I have a collection of files I process in an XSLT transformation. The collection looks like this (not sure I can actually use a name attribute here):
<collection stable="true">
<doc href="3690096.xml" name="3690096"/>
<doc href="3690214.xml" name="3690214"/>
</collection>
In my transformation I use the collection in a variable <xsl:variable name="my_collection" select="collection('collection.xml')"/>
and use $my_collection
in a for-each loop to to create a html page for each xml file:
<xsl:for-each select="$my_collection">
<xsl:result-document href="{concat('item_', position(),'.html')}" method="html">
<xsl:call-template name="separate_page_for_file"/>
</xsl:result-document>
</xsl:for-each>
As you can see above, I use position()
and the results are item_1.html
and item_2.html
.
What I want to achieve is to preserve the original ID of the file. So the desired outcome is 3690096.html
and 3690214.html
.
A stretch goal is to have these IDs availale for other stuff too, because I have corresponding images with those IDs (like 3690214_0.jpeg, 3690214_1.jpeg and so on), that I could look up.
In general I can address the name via //doc/@name
, but not when I am in context of the for-each loop for $my_collection.
CodePudding user response:
I would check whether e.g. <xsl:result-document href="{base-uri() => replace('\.xml$', '.html')}" method="html">
works.
CodePudding user response:
You should loop through $my_collection/collection/doc
and then you can refer to @href
and @name
inside of the loop.
CodePudding user response:
There's a bit of history here.
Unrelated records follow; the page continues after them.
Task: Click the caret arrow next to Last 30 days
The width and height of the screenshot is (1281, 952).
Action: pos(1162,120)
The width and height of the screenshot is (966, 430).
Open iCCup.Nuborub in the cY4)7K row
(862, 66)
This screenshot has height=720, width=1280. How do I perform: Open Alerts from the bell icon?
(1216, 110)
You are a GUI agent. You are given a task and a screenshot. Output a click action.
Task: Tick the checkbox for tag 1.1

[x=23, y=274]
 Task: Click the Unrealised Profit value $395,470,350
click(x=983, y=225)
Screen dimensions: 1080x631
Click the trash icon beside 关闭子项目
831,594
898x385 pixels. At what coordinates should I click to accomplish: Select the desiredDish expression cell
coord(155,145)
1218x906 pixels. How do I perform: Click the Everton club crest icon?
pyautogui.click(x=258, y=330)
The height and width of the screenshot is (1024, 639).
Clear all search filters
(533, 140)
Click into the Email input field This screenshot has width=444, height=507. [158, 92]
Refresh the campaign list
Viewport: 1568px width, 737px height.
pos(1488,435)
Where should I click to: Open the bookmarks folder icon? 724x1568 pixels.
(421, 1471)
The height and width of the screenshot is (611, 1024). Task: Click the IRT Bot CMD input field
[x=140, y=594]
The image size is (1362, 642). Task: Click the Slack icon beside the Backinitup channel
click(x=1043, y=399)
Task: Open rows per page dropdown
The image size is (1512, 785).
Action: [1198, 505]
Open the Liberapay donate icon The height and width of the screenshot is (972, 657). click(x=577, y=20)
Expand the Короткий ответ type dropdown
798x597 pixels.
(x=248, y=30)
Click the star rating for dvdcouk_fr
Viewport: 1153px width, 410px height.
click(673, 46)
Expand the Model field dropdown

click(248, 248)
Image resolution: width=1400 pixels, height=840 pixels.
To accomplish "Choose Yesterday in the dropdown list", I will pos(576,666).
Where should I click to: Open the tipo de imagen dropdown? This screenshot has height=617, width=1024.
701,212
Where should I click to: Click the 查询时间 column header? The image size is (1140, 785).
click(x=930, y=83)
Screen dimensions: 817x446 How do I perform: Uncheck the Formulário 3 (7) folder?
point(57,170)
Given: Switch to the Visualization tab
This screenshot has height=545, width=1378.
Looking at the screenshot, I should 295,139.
In the past Saxon's collection()
function always returned documents that had a document-uri() property which usefully identified them. But then we found that didn't satisfy the rule that no two files are allowed to have the same document-uri(), so we changed that. You can follow some of the history starting at https://saxonica.plan.io/issues/5640
I think the simplest solution in your case might be to call uri-collection()
in place of collection()
. This gives you a set of URIs to work with, and you can retrieve the corresponding documents by calling doc()
.
Alternatively, as Martin suggests, if your collection is actually controlled by an XML catalog file, then you could just process the referenced files individually.